> _Verilen Metin_
□ □ □ □ □ □ □

Keller Williams Cadde Gayrimenkul Danışmanı Burçak Sencer Çokgör ise, mevcut konut fiyatlarının ne kadar gerçekçi olup olmadığının anlaşılması için kurdaki hareketlilikle yapılan zamlar arasında paralellik olup olmadığına bakılması gerektiğini söyledi.

“Bir ev 40 gün içinde 2 milyon TL’den 4 milyon TL’ye çıkmışsa ki örnekleri duyuluyor, bunun kurdaki artışla filan ilgisi yok” diyen Çokgör, şöyle konuştu:

“Gayrimenkul danışmanlığı Türkiye’de farklı işliyor. Örneğin yurt dışında satışlar daha şeffaftır. Ederinden yüzde 20 daha fazlaya satamazsınız evi, en fazla yüzde 3-5 fark eder. Ancak Türkiye’de ev sahipleri piyasada. Kısa dönem aralığında yüzde 100’ü bulan zamlar gerçekçi ve doğru değil.”

□ □ □ □ □ □ □

> _Veri Satırları_
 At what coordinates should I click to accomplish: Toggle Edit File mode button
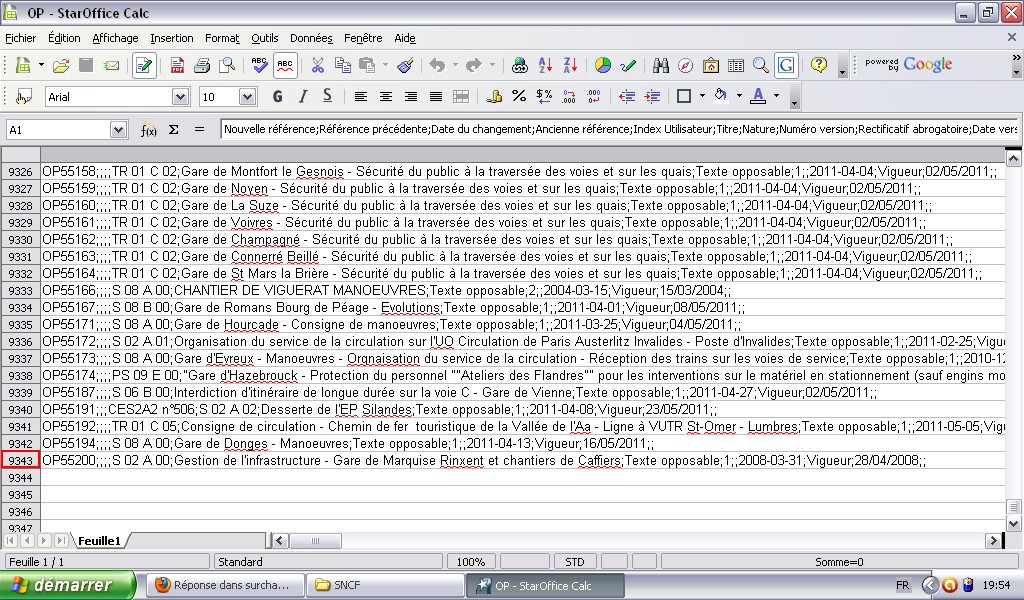(x=144, y=66)
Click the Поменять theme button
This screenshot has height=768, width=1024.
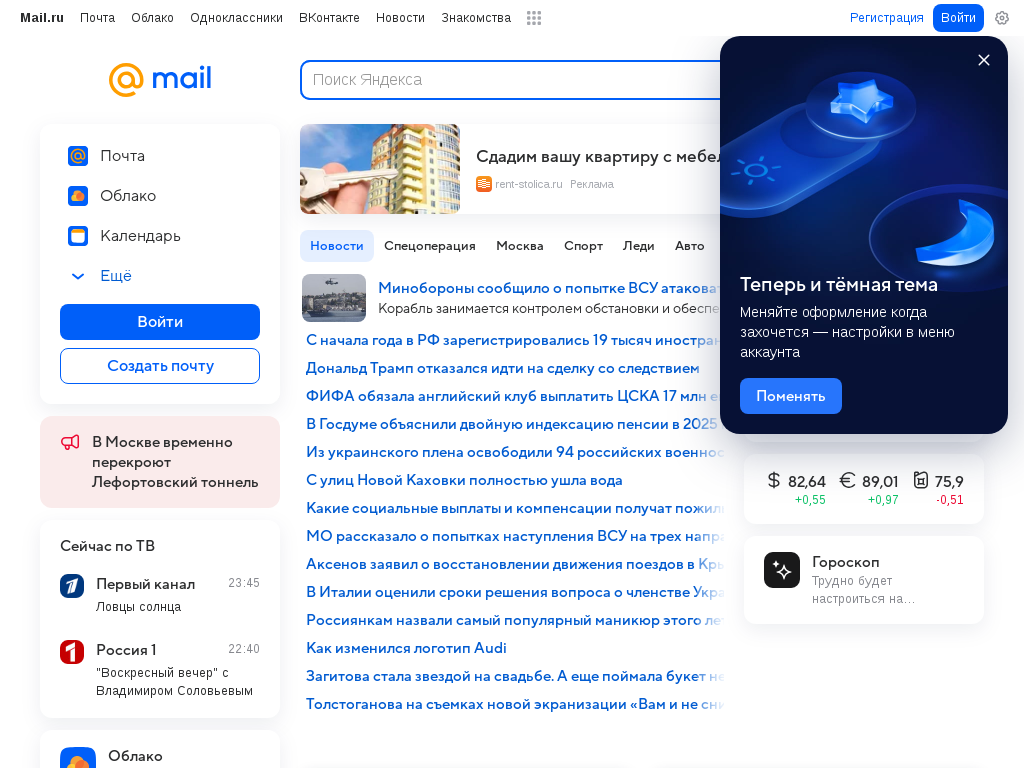click(790, 396)
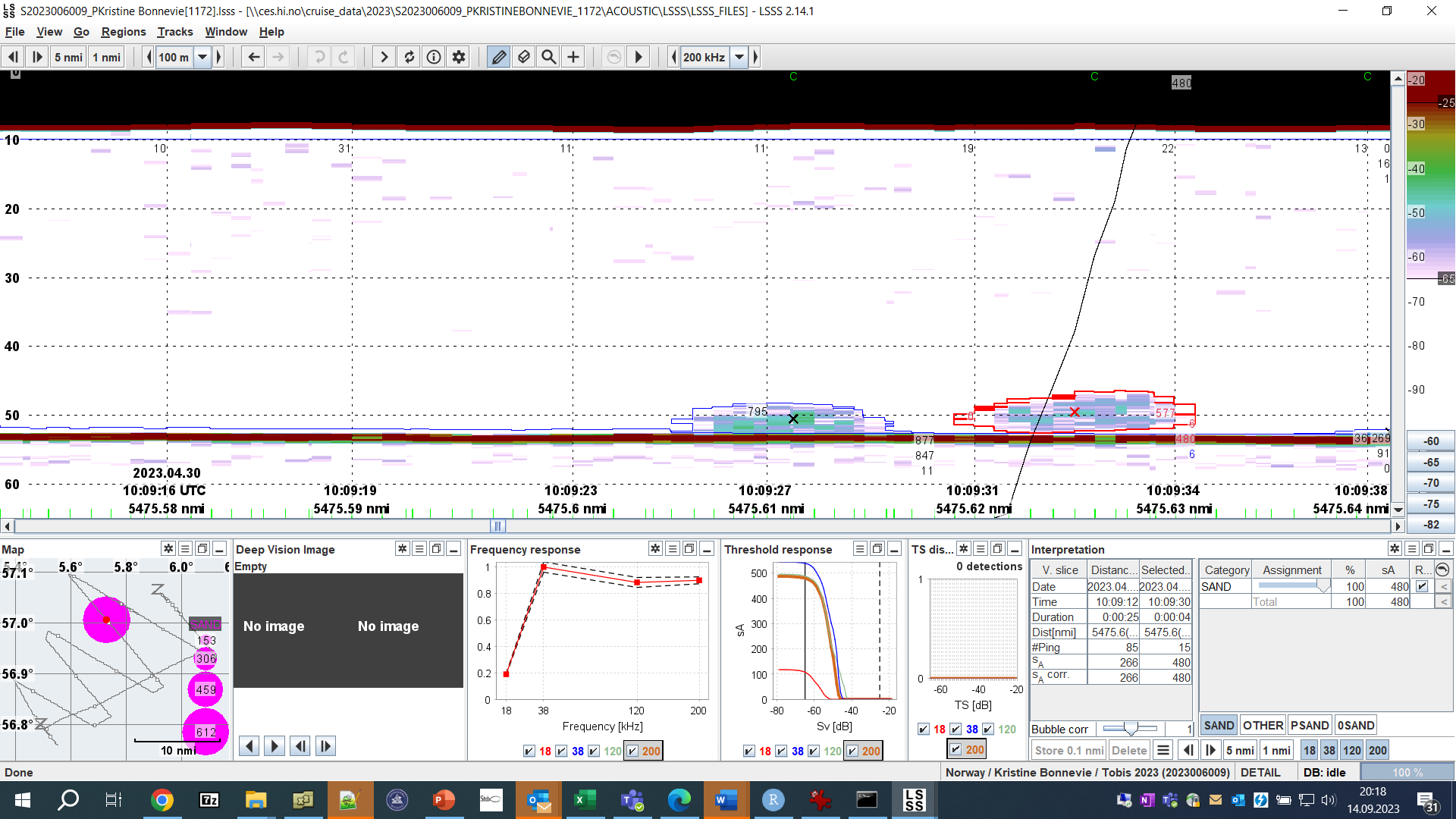Image resolution: width=1456 pixels, height=819 pixels.
Task: Click the refresh arrows icon
Action: click(409, 57)
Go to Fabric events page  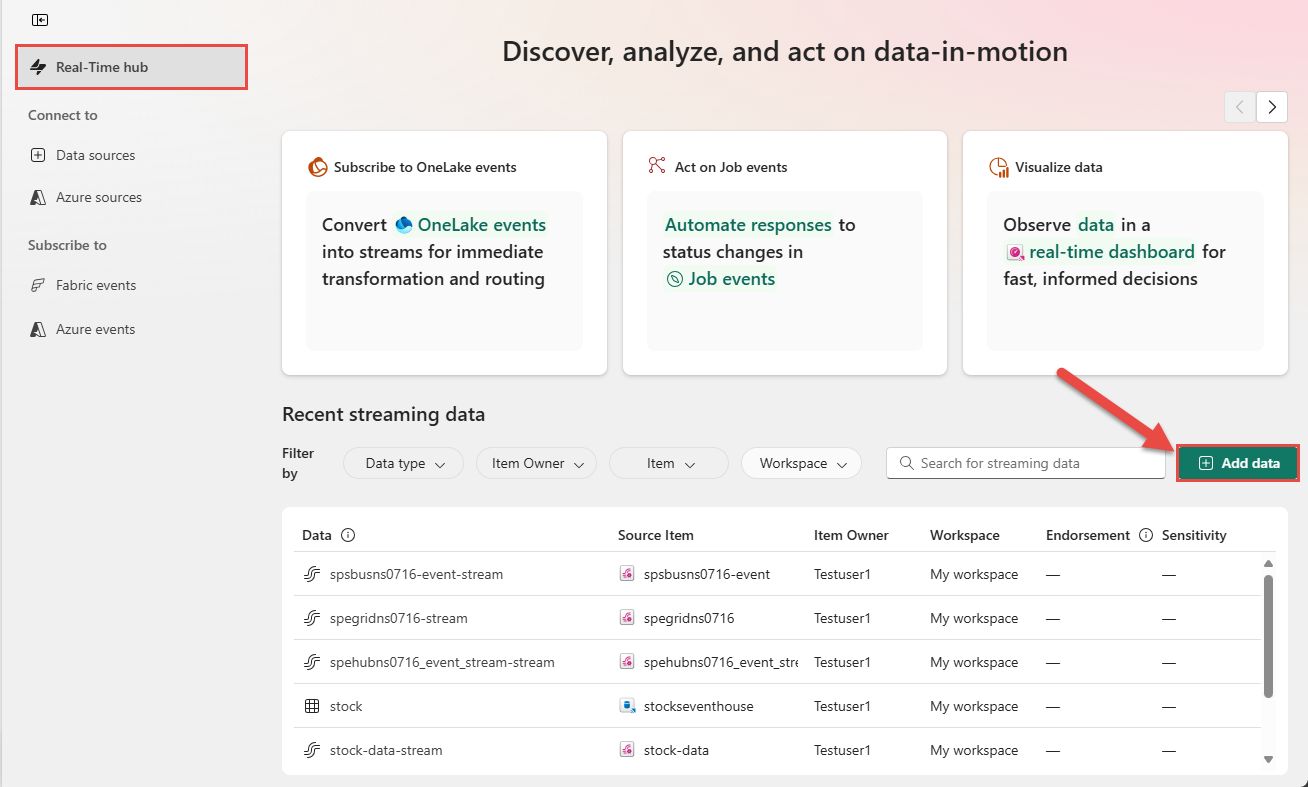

□ □ □ □ □ □ □

> _Alıştırma Görevleri_
1. Konut fiyatlarıyla ilgili metne göre şu soruları cevaplayın:
(a) Burçak Sencer Çokgör hangi firmada gayrimenkul danışmanı?
(b) Verilen örnekte bir evin fiyatı 2 milyon TL'den 4 milyon TL'ye kaç günde çıkmış?
(c) Yurt dışında bir ev, ederinden en fazla yüzde kaç farkla satılabiliyor?
2. Konut fiyatlarıyla ilgili metindeki "Gayrimenkul danışmanlığı Türkiye’de farklı işliyor" diye başlayan paragrafı, ana bilgileri koruyarak madde madde yazın.
3. Konut fiyatlarıyla ilgili metni son cümlesinden sonra sürdürün.

> _Alıştırma Cevapları_
1.
(a) Keller Williams Cadde
(b) 40 günde
(c) En fazla yüzde 3-5

2.
- Gayrimenkul danışmanlığı Türkiye'de farklı işliyor.
- Yurt dışında satışlar daha şeffaf. Bir ev ederinden yüzde 20 fazlaya satılamıyor, fark en fazla yüzde 3-5 oluyor.
- Türkiye'de piyasayı ev sahipleri belirliyor.
- Kısa sürede yüzde 100'e varan zamlar gerçekçi ve doğru değil.

3.
‘KARANLIK BİR KUYU’ BENZETMESİ

Çokgör ayrıca, piyasadaki mevcut durumu “Ekonomideki belirsizlikle karanlık bir kuyuda gibiyiz” sözleriyle anlattı.

“Kurdaki düşüşle fiyatlarda hafif indirim yapanlar oldu. Fakat öyle bir durumun içerisindeyiz ki, kimse döviz kurundaki seviyeleri öngöremiyor” diyen Çokgör, “Malzemenin alındığı gün ile satıldığı gün kurdaki seviye ne olacak kestirilemediği için zarar etmekten korkuyor herkes. Alış ve satış riskli olduğu için insanlar ticaret yapmak istemiyor. Bu durum konut fiyatlarını etkilemeye devam edecektir. Maliyetler ortada, fiyatların mevcut seviyesinden aşağı inmesini beklemiyorum” dedi.

Celal Erdoğdu

‘BELKİ DE BUNLAR İYİ GÜNLERDİR’

Gayrimenkul Değerleme Uzmanı Celal Erdoğdu ise, “Belki de bunlar konutta iyi günlerdir” diyor.

Konut fiyatlarındaki ani yükselişin nedeninin 2020 Haziran’da verilen ucuz krediler olduğunu söyleyen Erdoğdu, o döneme kadar uzun zaman reel olarak değer kaybeden konut fiyatlarının, politika faizinin çok altında yapılan bir kampanya ile talebi artırdığını, fiyatların da ‘uyku halinden çıktığını’ aktardı.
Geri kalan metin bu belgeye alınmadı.